(Stored records)
■ ■ ■ ■ ■
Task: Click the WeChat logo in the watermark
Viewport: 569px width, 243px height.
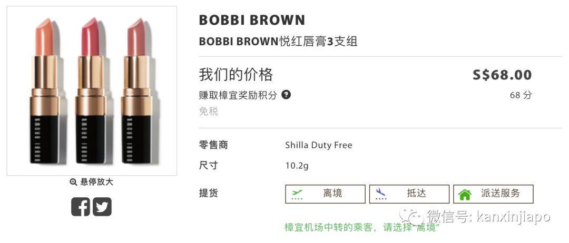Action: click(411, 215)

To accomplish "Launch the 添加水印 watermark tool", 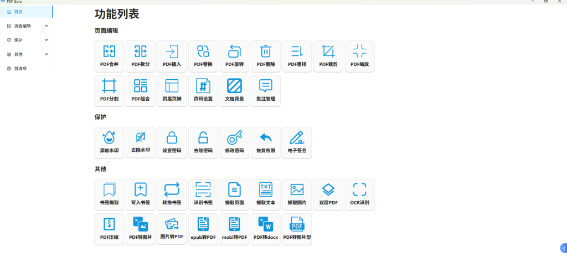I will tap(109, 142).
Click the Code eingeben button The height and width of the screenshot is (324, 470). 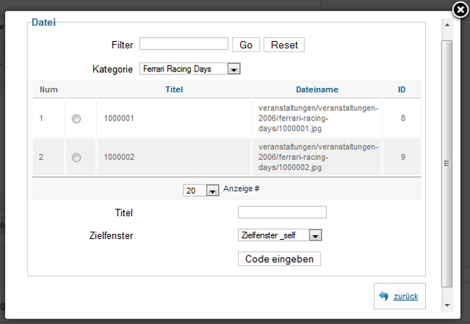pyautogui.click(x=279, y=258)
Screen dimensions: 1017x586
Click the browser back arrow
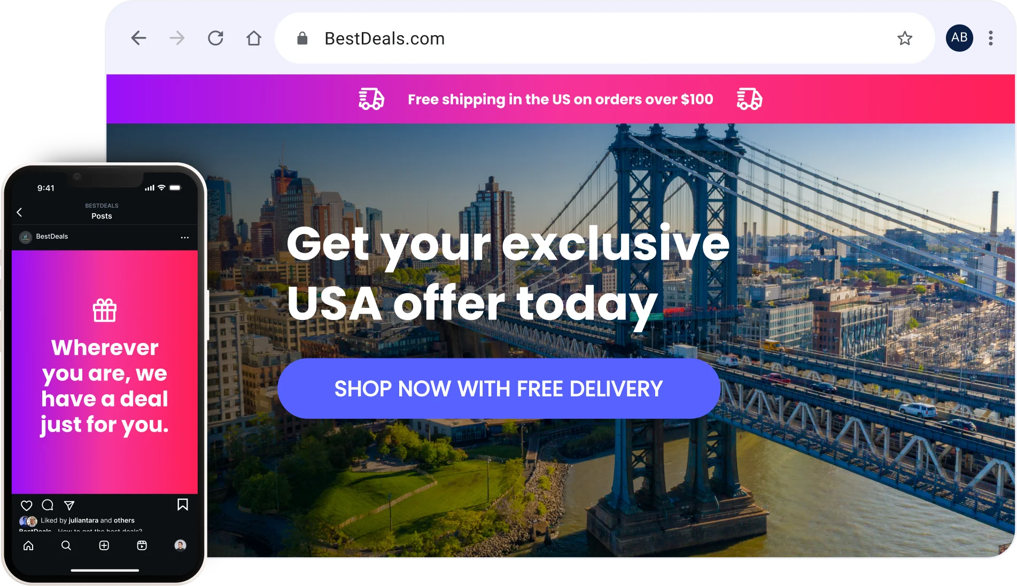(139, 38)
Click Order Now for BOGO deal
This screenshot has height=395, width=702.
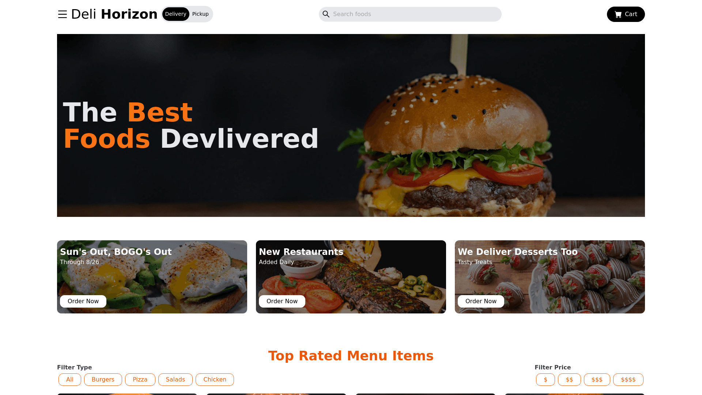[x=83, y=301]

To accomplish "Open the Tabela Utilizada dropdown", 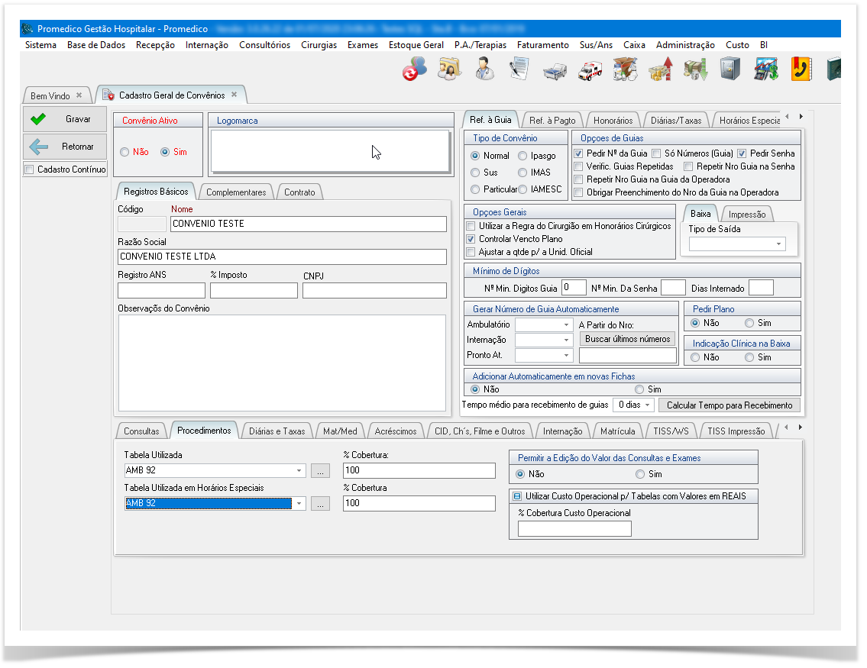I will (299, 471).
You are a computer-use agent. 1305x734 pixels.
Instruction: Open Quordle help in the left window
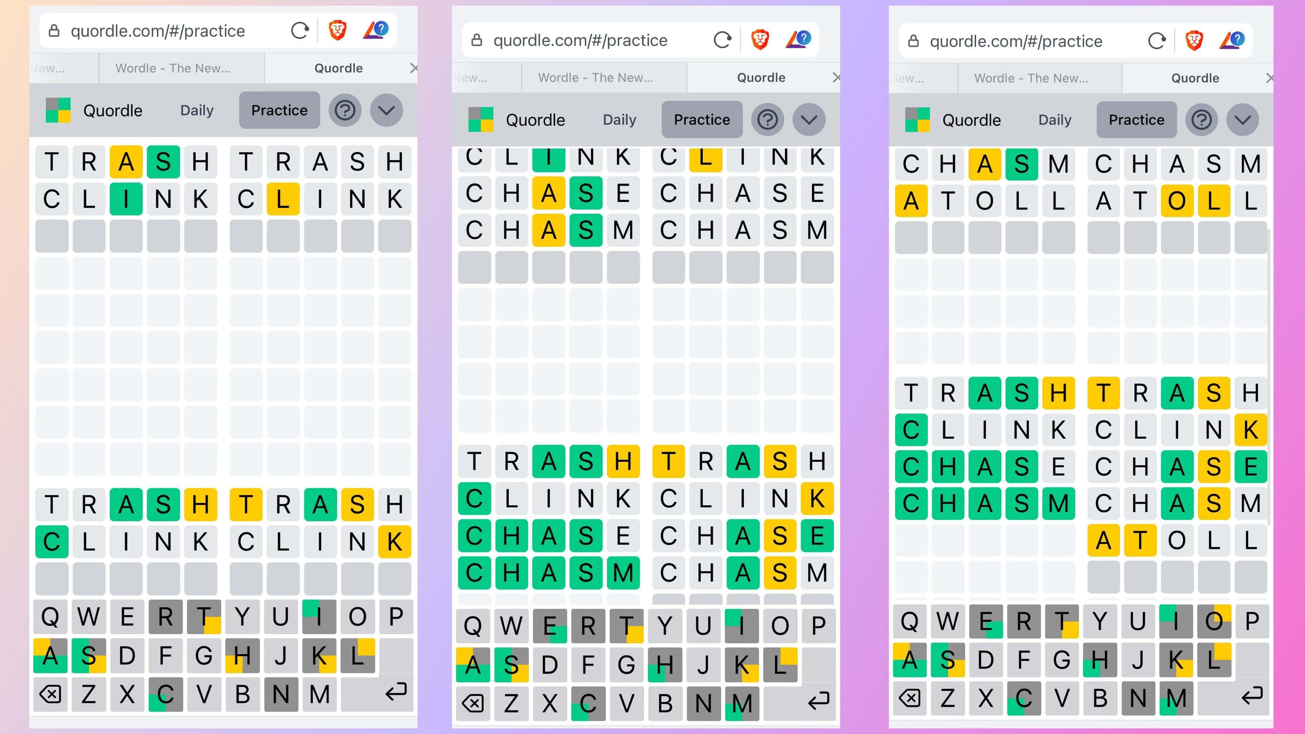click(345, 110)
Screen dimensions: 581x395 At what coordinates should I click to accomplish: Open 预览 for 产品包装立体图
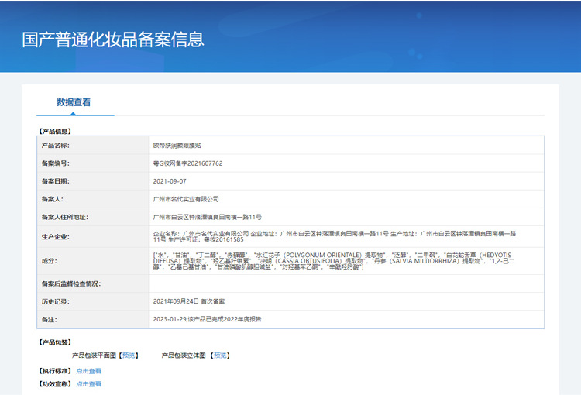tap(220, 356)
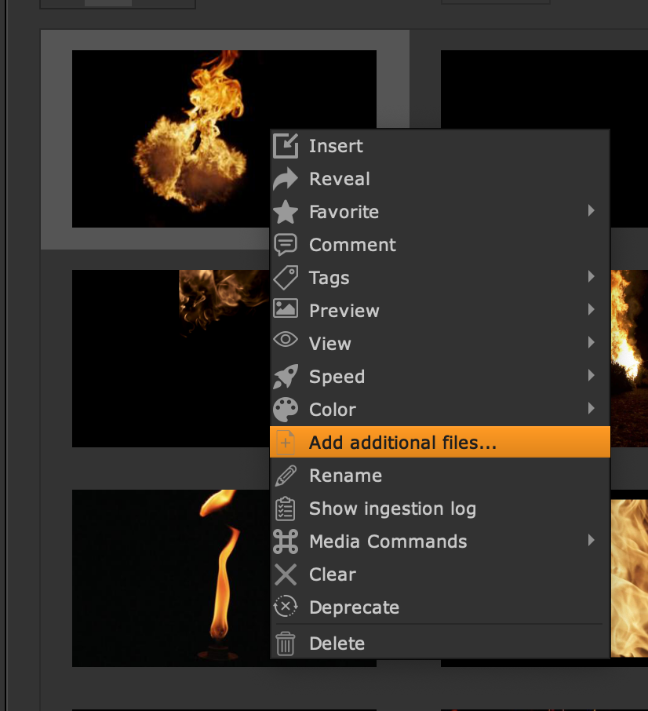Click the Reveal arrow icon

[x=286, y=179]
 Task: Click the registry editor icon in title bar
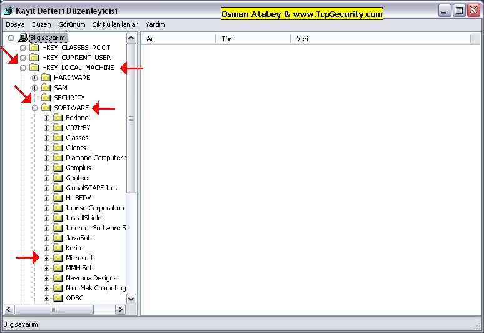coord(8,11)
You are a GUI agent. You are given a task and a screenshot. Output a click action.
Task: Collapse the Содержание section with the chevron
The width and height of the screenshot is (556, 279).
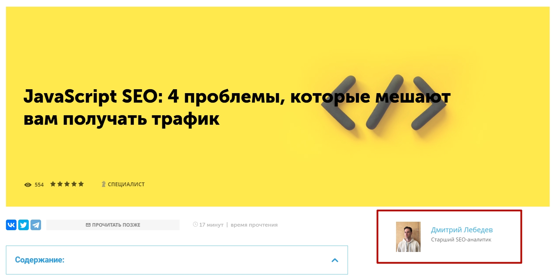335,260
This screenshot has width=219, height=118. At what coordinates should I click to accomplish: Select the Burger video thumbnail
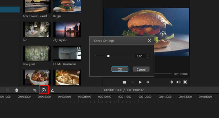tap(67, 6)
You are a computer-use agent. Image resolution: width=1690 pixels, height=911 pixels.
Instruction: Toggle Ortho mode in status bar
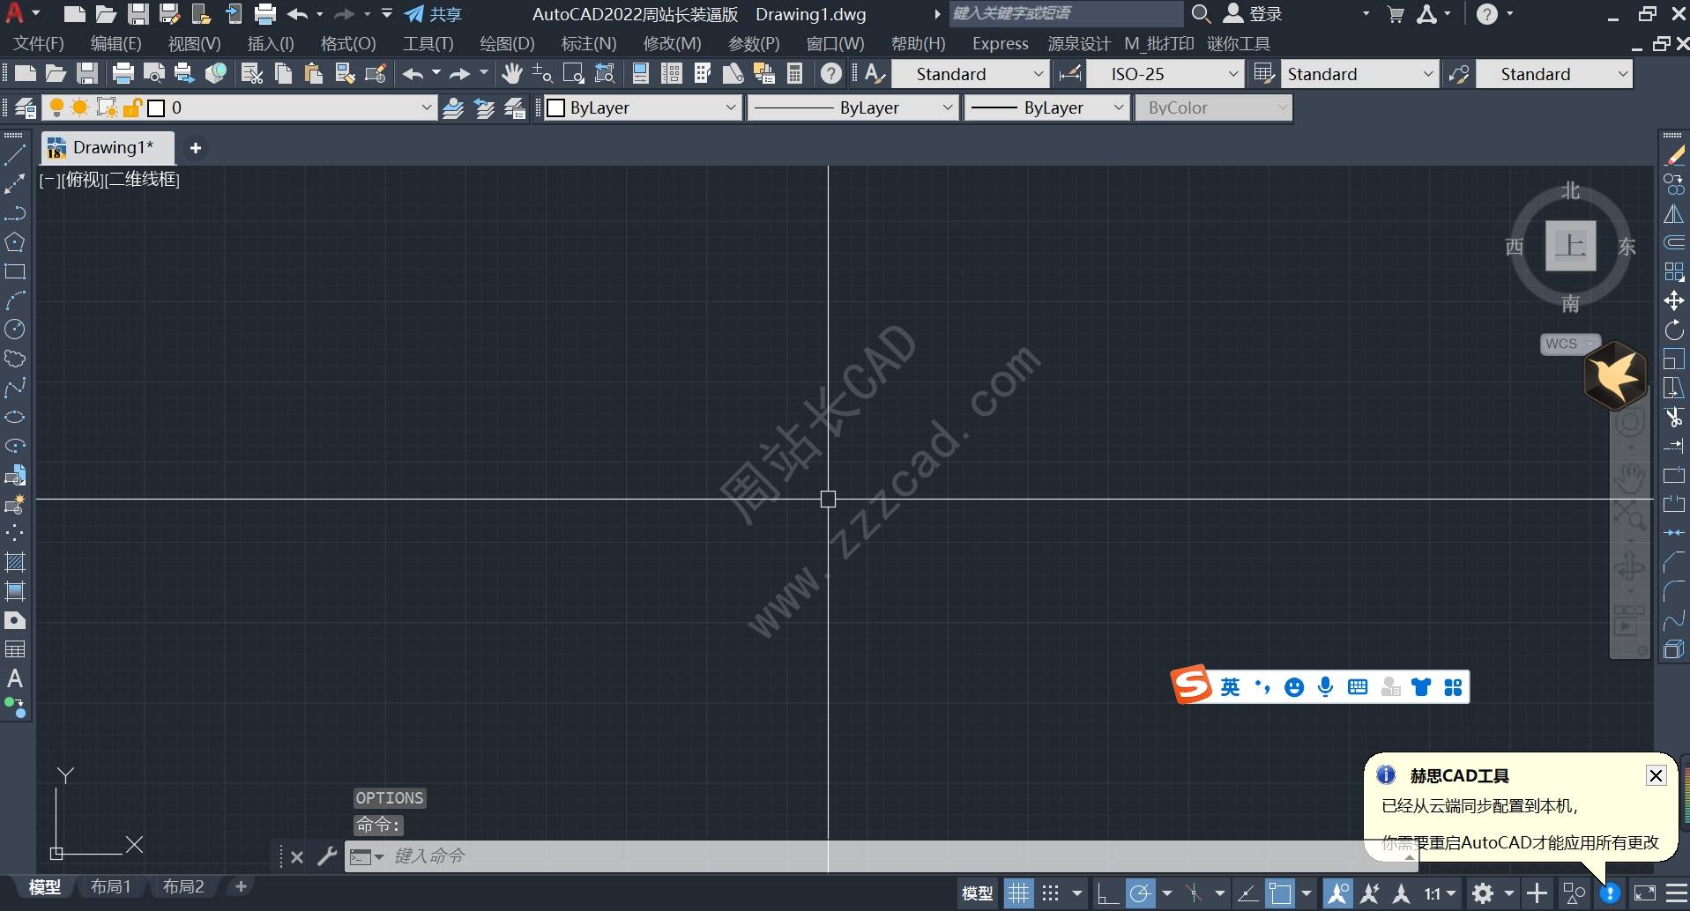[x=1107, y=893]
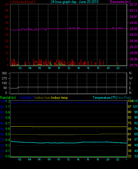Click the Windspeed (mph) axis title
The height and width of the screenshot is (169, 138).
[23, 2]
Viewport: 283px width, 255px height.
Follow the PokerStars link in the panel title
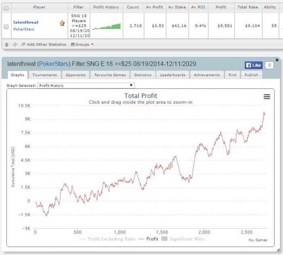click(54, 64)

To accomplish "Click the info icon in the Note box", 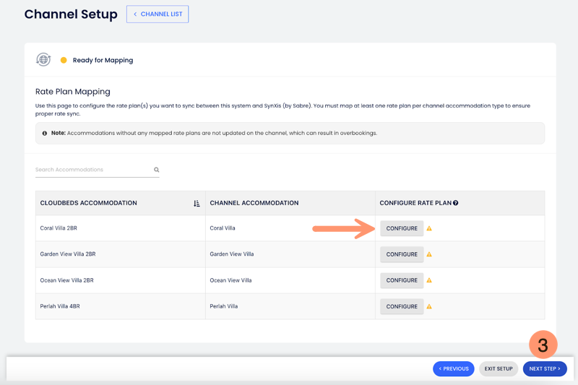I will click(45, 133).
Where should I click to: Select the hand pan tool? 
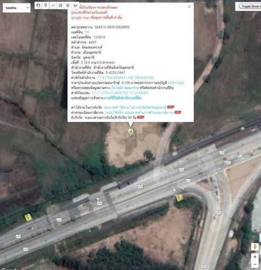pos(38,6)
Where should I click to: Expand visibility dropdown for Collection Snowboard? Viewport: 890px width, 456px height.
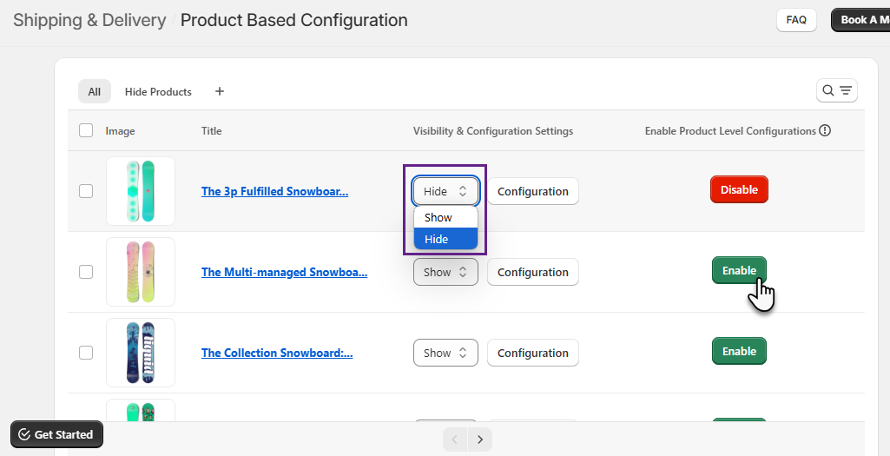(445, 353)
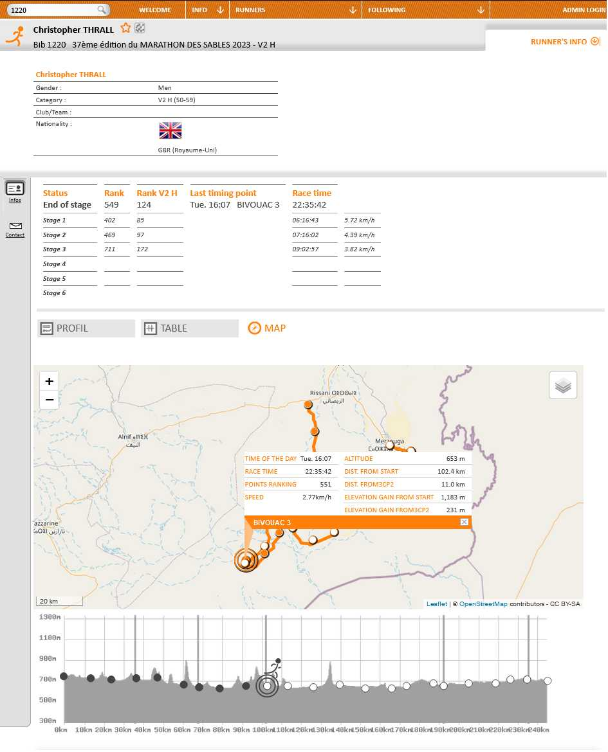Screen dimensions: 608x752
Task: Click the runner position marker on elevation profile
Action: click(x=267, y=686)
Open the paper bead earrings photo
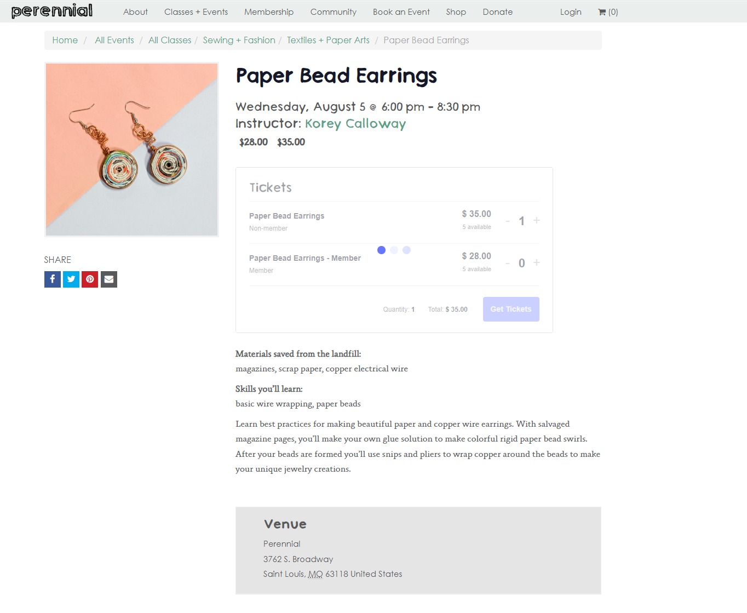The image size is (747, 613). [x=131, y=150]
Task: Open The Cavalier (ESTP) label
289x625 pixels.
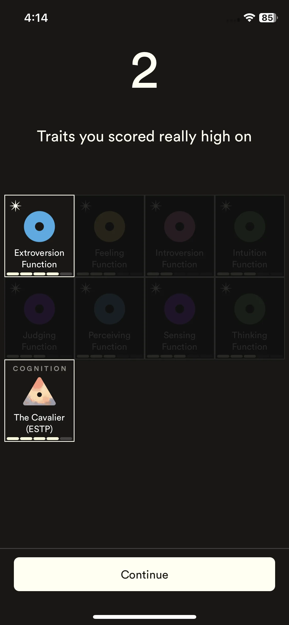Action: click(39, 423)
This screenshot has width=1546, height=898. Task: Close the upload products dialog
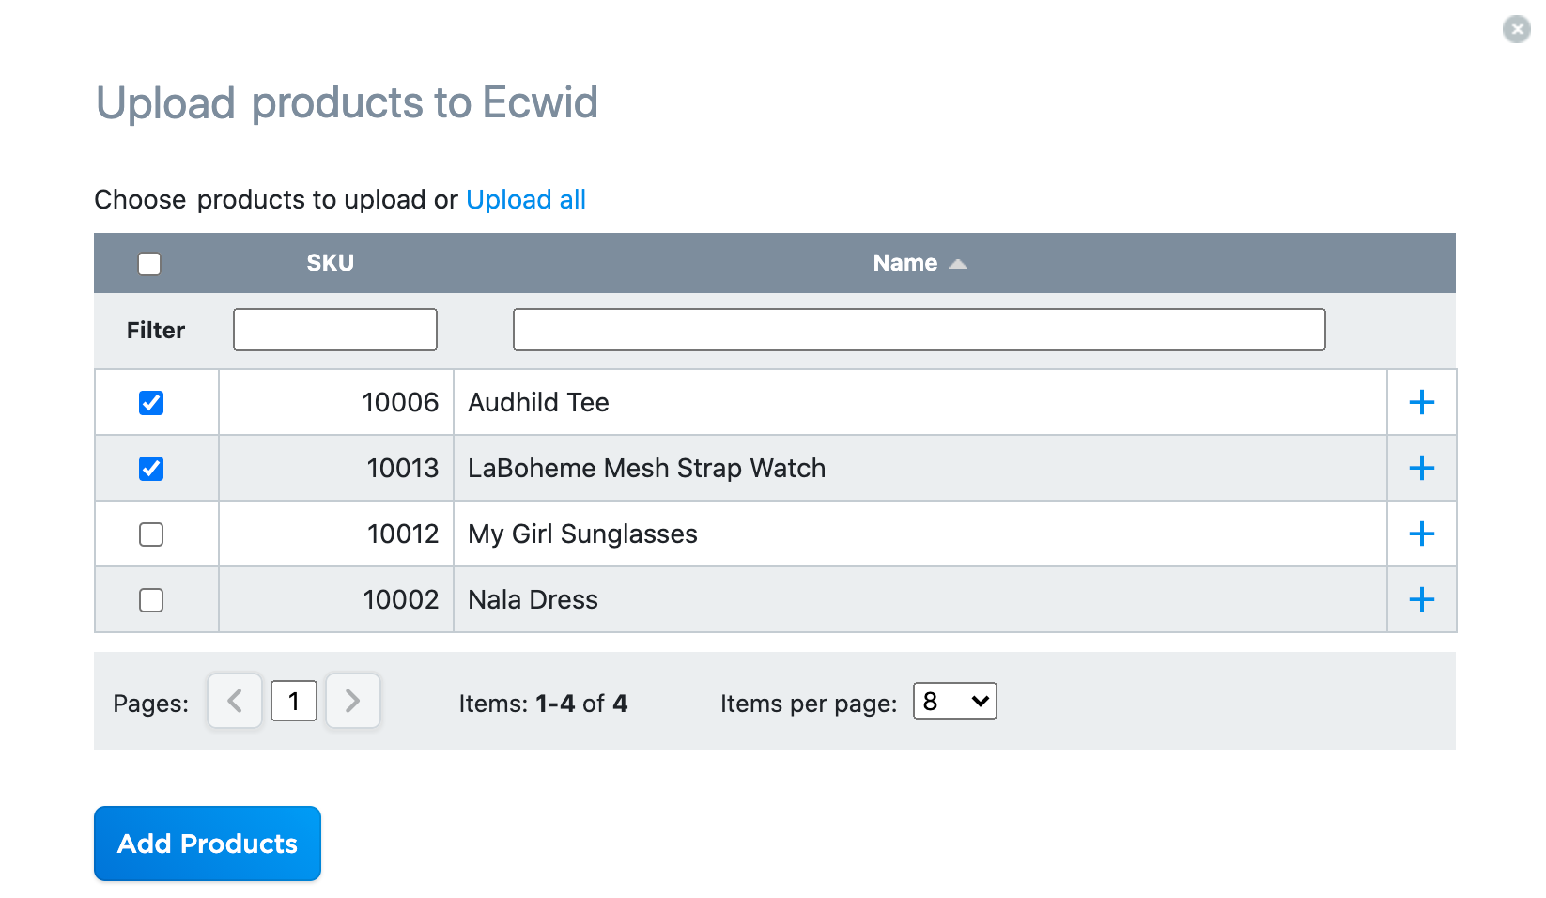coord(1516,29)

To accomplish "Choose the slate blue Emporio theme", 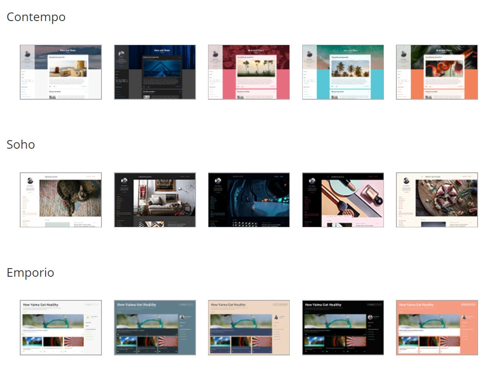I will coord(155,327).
■ ■ ■ ■ ■
Each line containing the word "computer" needs to be copied from the data above.

## Answer area
You are a computer-use agent. 1305x734 pixels.
You are a computer-use agent. Image resolution: width=1690 pixels, height=911 pixels.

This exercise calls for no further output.